Идейное формирование Робеспьера шло, конечно, не столько под воздействием сухих дисциплин, преподносимых с кафедры коллежа, а затем Сорбонны, и даже не столько под воздействием поглощаемой им запретной литературы, осужденных властью и церковью авторов, сколько под непосредственным влиянием всей бурной предгрозовой эпохи.

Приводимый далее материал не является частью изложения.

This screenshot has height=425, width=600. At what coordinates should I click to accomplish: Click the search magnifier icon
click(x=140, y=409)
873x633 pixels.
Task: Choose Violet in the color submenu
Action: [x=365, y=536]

Робеспьер рос, созревал, формировался в годы кризиса абсолютистского режима и приближения революционной грозы. И он, как и его сверстники, пережил полосу почти не скрываемого осуждения Людовика XV и надежд, связанных с воцарением Людовика XVI и реформами Тюрго. И он испытал крушение этих кратковременных иллюзий и воодушевление, охватившее молодежь от известий о мужественной борьбе «парней свободы», как называли в то время американских колонистов, поднявших освободительную войну против британской короны. Одаренный от природы, Максимилиан Робеспьер жадно вслушивался в шум времени и различал в нем, быть может явственнее, чем многие его сверстники, ведущие ноты, возвещавшие приближение грозы.

Жан-Жак Руссо смог оказать такое значительное и устойчивое влияние на юного студента Сорбонны, затем на бакалавра прав, на адвоката и политического деятеля, думается, потому прежде всего, что в его произведениях, при всей их противоречивости, Робеспьер, как и неведомый ему в ту пору Марат или позже Сен-Жюст, почувствовал сильнее всего мятежный дух предреволюционного времени и нашел наиболее яркое выражение смутных, не осознанных до конца чаяний народных масс. Максимилиан Робеспьер уже на школьной, а затем университетской скамье становится руссоистом. Он им останется и позже. Но это не следует понимать как нечто застывшее и неизменное. Пройдет время, и ученик во многом пойдет дальше своего учителя.